In recent years, large language models (LLMs) have become much better at handling many different tasks. More recently, researchers have noticed that LLMs may show reasoning skills, especially when they are very large. Reasoning is a key part of intelligence, but we still don't fully understand how AI models learn to reason or use it to solve complex problems. This has become a major focus for many research teams.

How LLMs Reason with Foundation Models

A study by Sun et al. (2023) looks at the latest progress in how foundation models (like LLMs) tackle reasoning tasks. This research also looks into reasoning in models that work with multiple types of data (like images and text) and AI agents that can operate on their own.

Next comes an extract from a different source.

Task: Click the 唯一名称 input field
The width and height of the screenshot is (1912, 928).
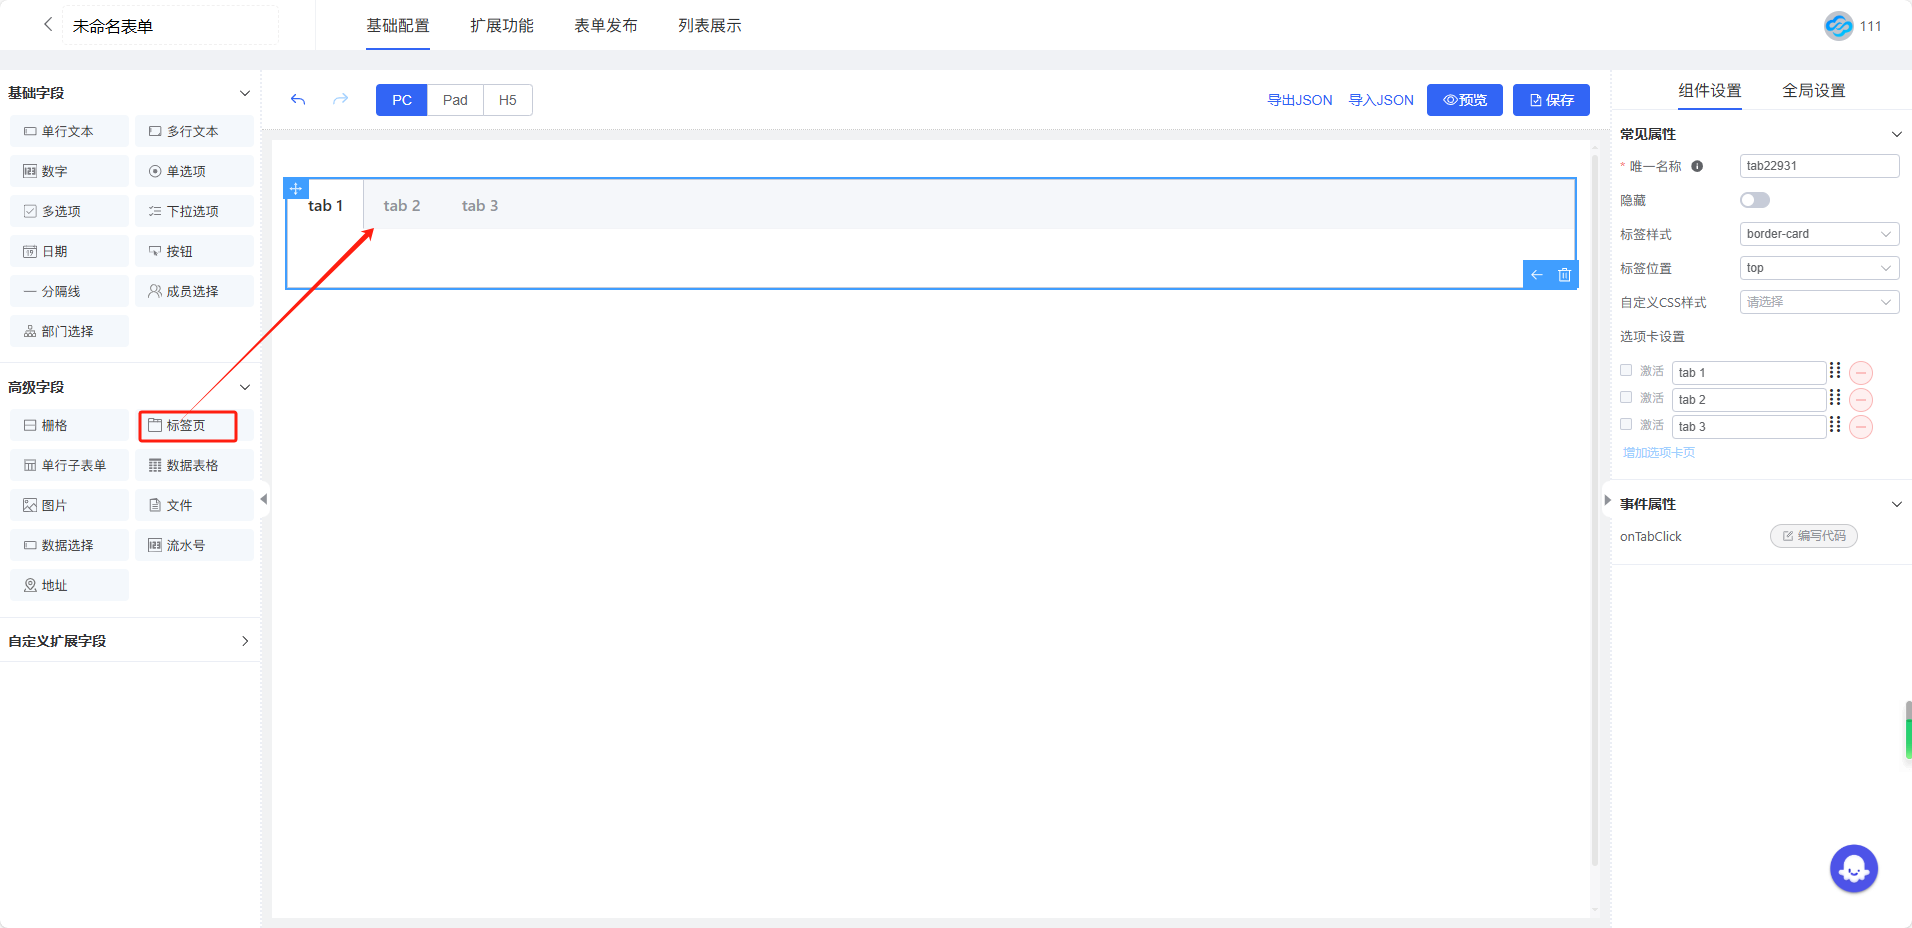Action: click(1818, 166)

Reasoning tasks can include things like solving math problems, understanding logic, figuring out cause-and-effect relationships, and even reasoning with visual information. The study outlines various ways to improve reasoning in foundation models, such as using alignment training (where the model is guided towards correct answers) and in-context learning (where the model learns from examples given in the prompt).

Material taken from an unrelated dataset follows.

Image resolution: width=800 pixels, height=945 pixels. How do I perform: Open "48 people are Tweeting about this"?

How Do LLMs Learn to Reason?

LLMs can develop reasoning skills using different methods of prompting. Qiao et al. (2023) divided research on reasoning methods into two main types: reasoning-enhanced strategies and knowledge-enhancement reasoning. 

- Reasoning-enhanced strategies include prompt engineering (designing prompts that lead to better reasoning), process optimization (improving how the model works), and using external tools to help the model reason better. Examples of this are methods like Chain-of-Thought and Active-Prompt.
  
- Knowledge-enhancement reasoning focuses on giving the model more information to improve reasoning.

Huang et al. (2023) also summarized techniques to improve reasoning in LLMs, like GPT-3. These techniques range from fine-tuning the models on datasets that explain reasoning to using methods like chain-of-thought prompting (where the model is guided through each step of reasoning), breaking down problems into smaller parts, and using in-context learning (learning from examples provided).

Can LLMs Really Reason and Plan?

There is an ongoing debate about whether LLMs can truly reason and plan. Both reasoning and planning are key skills that could help LLMs handle complex tasks in areas like robotics and AI agents.

Subbarao Kambhampati (2024) wrote a position paper about this issue. In it, he explains that, based on his research and experiences, he does not believe LLMs actually "reason" or "plan" in the way humans understand these skills. Instead, what LLMs do is retrieve information from their vast training data, which can sometimes look like reasoning but isn’t really the same thing.